Star Reach (also spelled Star*Reach) was an  American science fiction and fantasy comics anthology published from 1974 to 1979 by Mike Friedrich.

Publication history
One of the first American mainstream independent comic books, Star*Reach bridged the gap between the countercultural underground comics and traditional Marvel/DC Comics fare, providing mature genre stories for an adult audience. The fan press of the time referred to this and the comics magazine Heavy Metal as "ground-level publications". Along with such other examples as Flo Steinberg's Big Apple Comix, published in 1975, and Harvey Pekar's naturalistic Everyman series American Splendor, first published in 1976, Star*Reach was a forerunner of the late-1970s rise of the modern graphic novel, and of the 1980s' independent comics.

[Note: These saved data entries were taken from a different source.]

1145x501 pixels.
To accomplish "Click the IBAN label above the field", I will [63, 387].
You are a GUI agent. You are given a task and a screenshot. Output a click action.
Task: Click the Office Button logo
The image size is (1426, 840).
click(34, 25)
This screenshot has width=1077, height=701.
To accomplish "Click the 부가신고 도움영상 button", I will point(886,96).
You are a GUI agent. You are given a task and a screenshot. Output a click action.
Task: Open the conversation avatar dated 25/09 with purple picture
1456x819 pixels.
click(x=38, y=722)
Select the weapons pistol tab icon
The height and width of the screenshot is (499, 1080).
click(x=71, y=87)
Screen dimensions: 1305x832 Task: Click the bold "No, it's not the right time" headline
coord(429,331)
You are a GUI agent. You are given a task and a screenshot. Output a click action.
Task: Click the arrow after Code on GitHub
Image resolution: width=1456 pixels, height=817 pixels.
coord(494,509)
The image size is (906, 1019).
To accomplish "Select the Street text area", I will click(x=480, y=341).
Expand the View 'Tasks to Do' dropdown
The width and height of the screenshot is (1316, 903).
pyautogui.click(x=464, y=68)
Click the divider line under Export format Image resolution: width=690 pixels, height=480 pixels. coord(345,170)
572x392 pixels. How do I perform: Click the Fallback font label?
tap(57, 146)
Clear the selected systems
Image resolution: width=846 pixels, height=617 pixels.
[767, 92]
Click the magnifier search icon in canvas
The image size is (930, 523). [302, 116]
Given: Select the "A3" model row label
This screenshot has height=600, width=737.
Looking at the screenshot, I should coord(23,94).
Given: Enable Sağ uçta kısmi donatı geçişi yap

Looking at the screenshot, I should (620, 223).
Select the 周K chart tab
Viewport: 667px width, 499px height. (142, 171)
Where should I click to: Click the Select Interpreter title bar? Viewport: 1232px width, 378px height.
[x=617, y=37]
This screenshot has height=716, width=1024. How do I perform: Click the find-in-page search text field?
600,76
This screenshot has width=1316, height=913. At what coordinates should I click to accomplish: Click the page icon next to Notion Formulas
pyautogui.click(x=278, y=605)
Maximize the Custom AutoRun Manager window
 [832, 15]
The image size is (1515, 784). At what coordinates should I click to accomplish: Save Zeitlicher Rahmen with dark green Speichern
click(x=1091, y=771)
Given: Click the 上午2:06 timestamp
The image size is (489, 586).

Eighteen issues were released between 1974 and 1979. Contributors included such Marvel and DC writers and artists as Howard Chaykin, Jim Starlin, and Barry Windsor-Smith. It also included prose short stories by such authors as Roger Zelazny, who wrote the 13-page "The Doors of His Face, The Lamps of His Mouth", with illustrations by Gray Morrow, in issue #12 (March 1978).

Friedrich's company grew into a small publishing house in Hayward, California, also called Star*Reach, that published the comic book series Quack; Imagine; and Lee Marrs' Pudge, Girl Blimp, along with a number of one-shot comics. The company ceased publishing in 1979.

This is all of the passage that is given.